◆ The problem ◆
Copy the rows below verbatim, beginning with the line containing "Task: Select the Verifiable Package option" and continuing through the line containing "(x=176, y=606)", and nothing else.

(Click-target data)
▽
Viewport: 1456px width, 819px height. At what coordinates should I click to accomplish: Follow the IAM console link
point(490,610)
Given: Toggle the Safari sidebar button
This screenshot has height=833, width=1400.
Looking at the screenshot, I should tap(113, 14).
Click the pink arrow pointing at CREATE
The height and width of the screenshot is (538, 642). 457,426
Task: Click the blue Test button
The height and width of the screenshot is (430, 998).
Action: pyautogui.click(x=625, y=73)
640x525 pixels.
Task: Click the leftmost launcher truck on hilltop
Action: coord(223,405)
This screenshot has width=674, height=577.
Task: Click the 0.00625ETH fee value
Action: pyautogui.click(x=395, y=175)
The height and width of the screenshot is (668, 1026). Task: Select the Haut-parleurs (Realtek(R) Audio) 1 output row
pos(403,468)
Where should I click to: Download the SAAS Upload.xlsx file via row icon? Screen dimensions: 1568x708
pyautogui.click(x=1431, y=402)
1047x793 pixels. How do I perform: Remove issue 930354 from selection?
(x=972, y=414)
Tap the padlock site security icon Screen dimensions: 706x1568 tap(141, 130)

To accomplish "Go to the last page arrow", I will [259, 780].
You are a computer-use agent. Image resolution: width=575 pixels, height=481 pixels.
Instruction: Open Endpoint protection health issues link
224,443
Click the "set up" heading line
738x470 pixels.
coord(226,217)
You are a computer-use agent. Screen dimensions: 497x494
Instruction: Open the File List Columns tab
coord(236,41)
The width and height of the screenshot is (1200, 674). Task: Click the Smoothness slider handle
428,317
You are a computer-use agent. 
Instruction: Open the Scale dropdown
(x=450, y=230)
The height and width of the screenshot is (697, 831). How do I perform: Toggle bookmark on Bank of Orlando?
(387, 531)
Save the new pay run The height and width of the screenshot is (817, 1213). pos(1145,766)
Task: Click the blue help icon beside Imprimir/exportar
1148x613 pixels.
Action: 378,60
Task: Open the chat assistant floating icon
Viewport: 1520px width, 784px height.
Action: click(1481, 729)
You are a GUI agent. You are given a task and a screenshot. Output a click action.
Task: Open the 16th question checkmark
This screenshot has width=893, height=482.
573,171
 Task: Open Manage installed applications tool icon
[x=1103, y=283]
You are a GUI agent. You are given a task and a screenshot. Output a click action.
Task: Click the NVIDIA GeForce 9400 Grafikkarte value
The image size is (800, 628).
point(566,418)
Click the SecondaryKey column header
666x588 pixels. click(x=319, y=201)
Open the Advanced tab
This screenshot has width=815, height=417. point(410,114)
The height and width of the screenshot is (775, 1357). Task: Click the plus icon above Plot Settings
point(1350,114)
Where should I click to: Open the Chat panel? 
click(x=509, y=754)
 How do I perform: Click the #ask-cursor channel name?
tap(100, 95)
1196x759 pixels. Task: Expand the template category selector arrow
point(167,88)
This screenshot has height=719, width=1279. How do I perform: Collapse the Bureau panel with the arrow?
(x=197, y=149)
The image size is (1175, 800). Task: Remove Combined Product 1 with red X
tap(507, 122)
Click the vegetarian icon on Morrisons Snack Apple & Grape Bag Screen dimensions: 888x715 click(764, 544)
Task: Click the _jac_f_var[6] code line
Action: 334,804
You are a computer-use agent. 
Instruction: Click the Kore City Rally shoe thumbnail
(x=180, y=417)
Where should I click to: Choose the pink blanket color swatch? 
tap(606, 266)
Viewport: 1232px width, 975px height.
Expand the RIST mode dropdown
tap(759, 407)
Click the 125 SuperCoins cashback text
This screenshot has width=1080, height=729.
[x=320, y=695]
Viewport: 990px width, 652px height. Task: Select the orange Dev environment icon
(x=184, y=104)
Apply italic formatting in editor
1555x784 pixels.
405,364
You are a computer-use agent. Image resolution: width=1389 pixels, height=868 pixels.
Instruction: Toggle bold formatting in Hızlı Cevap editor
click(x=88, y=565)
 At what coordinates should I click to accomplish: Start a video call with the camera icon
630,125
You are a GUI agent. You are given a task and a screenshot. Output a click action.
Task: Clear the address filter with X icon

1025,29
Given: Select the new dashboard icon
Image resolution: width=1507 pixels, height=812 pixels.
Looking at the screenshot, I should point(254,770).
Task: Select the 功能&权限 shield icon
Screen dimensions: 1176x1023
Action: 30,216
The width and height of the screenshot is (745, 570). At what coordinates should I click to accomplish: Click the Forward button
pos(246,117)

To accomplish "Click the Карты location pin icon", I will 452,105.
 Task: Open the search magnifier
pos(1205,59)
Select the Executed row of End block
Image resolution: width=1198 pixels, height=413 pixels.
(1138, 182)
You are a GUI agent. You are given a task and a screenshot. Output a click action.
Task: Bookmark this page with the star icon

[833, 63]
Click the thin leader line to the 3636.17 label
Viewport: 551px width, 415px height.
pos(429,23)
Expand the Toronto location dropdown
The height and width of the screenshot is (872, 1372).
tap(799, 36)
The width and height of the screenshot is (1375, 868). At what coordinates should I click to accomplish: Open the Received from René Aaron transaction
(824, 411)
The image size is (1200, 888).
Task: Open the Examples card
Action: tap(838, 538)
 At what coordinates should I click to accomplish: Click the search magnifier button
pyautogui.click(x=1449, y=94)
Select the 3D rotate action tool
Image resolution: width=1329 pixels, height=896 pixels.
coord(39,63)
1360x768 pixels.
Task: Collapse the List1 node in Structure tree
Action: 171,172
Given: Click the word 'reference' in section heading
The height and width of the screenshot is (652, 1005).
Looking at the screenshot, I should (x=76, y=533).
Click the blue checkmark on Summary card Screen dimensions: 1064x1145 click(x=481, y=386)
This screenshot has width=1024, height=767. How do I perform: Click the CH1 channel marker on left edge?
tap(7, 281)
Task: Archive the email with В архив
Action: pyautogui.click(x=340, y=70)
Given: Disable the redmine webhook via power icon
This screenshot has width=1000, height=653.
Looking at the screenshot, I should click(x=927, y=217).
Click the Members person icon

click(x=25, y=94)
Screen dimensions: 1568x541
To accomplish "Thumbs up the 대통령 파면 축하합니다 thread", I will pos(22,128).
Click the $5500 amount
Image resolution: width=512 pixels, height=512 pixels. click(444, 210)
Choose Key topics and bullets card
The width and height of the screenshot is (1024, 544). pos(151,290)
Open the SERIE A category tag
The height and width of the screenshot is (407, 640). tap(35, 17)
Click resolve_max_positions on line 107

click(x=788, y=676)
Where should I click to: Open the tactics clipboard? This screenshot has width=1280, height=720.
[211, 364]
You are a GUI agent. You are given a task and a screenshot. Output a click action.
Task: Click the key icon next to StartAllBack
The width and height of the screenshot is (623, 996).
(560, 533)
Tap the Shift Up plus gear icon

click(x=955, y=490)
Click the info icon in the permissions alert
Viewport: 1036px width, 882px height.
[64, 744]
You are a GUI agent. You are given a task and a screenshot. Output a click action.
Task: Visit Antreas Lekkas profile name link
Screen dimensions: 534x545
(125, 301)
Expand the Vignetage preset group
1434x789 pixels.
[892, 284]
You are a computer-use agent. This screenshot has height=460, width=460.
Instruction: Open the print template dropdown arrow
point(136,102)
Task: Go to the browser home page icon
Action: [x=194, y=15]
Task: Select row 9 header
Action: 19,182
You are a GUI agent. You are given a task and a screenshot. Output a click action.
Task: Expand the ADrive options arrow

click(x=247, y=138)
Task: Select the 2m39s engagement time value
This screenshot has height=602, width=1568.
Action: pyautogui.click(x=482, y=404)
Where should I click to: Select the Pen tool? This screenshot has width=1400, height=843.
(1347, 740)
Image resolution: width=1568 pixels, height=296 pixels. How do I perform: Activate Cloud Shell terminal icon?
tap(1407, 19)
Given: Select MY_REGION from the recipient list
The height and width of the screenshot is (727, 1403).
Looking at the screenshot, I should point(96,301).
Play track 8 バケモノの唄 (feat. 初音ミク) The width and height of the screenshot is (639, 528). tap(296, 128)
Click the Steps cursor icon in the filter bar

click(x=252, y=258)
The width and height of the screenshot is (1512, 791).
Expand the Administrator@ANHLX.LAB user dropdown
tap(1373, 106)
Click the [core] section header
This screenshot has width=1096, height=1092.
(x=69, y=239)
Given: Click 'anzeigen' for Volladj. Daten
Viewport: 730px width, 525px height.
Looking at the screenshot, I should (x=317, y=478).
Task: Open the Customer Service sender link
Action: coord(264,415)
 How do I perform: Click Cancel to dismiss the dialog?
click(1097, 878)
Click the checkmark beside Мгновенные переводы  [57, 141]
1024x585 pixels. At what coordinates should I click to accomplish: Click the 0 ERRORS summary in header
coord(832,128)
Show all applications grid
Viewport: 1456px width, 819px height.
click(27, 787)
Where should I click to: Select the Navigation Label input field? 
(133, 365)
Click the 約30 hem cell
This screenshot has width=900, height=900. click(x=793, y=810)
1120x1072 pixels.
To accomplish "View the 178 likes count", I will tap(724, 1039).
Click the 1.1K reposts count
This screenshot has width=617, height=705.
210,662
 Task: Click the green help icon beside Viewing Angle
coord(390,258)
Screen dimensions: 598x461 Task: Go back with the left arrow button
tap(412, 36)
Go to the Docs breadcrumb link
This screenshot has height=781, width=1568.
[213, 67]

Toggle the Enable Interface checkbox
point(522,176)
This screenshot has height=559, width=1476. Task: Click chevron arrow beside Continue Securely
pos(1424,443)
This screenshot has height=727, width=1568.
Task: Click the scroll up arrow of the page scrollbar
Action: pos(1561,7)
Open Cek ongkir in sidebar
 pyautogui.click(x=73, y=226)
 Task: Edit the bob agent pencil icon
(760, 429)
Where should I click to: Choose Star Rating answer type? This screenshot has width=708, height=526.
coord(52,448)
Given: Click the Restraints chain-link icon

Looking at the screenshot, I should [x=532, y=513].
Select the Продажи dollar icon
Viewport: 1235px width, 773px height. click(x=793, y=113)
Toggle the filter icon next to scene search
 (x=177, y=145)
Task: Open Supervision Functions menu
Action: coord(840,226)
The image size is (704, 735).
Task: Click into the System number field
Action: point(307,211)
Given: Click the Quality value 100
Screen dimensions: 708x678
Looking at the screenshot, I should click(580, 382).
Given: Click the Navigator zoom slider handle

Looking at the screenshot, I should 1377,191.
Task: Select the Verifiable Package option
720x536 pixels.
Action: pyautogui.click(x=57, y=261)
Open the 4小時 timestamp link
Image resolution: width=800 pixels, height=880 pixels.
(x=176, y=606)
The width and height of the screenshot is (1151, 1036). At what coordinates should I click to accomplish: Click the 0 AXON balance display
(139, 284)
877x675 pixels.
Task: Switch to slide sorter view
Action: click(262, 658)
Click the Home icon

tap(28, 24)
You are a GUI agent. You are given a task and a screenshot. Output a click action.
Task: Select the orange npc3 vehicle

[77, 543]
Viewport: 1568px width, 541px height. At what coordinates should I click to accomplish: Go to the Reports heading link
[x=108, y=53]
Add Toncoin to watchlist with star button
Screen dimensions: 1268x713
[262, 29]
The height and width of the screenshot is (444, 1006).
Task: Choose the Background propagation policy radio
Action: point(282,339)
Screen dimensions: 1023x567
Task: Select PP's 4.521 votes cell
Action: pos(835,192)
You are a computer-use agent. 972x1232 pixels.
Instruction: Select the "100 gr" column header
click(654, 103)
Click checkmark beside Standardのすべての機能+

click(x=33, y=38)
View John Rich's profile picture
△
◆ Exercise result ◆
Task: Select the Verifiable Package option
720x536 pixels.
Action: pyautogui.click(x=57, y=261)
Open the 4小時 timestamp link
Image resolution: width=800 pixels, height=880 pixels.
(x=176, y=606)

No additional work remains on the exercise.